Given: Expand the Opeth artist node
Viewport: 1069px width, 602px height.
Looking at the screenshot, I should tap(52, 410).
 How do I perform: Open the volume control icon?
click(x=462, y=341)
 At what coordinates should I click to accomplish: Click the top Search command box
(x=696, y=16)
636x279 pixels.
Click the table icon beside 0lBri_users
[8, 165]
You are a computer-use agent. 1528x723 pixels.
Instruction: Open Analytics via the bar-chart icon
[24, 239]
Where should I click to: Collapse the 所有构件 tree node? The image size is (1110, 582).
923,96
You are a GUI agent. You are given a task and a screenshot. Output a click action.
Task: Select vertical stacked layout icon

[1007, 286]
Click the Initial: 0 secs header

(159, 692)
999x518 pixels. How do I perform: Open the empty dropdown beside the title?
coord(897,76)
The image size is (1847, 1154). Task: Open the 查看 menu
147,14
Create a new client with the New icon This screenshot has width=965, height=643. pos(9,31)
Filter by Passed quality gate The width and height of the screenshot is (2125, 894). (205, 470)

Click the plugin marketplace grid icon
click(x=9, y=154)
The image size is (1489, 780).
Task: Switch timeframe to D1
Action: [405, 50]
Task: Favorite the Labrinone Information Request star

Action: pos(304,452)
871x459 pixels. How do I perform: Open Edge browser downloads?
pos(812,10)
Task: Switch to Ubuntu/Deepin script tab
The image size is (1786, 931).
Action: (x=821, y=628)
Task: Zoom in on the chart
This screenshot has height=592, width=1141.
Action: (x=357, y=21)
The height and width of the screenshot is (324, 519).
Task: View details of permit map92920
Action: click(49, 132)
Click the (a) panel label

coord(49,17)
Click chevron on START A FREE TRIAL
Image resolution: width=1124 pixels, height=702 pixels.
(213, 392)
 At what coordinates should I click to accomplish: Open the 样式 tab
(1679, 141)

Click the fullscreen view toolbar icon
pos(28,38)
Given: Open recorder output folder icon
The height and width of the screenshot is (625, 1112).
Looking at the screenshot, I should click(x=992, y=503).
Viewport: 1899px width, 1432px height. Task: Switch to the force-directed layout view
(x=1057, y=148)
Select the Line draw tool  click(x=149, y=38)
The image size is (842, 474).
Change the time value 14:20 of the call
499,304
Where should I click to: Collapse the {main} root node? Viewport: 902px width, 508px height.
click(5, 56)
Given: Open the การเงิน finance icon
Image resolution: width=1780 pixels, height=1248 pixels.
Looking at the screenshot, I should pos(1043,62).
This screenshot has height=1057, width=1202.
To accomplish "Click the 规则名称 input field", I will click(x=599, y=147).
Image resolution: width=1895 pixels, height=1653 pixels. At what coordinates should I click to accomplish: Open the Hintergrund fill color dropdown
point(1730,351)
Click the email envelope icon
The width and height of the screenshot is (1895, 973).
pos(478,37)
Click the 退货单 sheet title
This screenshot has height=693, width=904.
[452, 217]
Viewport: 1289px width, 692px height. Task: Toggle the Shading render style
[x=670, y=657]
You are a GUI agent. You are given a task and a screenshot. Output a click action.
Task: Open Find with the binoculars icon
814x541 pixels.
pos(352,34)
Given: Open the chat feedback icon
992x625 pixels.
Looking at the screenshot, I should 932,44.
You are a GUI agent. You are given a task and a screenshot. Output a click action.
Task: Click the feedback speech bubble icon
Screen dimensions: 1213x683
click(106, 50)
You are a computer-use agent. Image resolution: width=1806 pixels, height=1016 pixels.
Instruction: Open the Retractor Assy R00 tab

• [TASK REQUIREMENTS] Across the material above, how many lines include the word "feedback"? Respond with nothing but the number.

• [SOLUTION TO THE PROBLEM] 2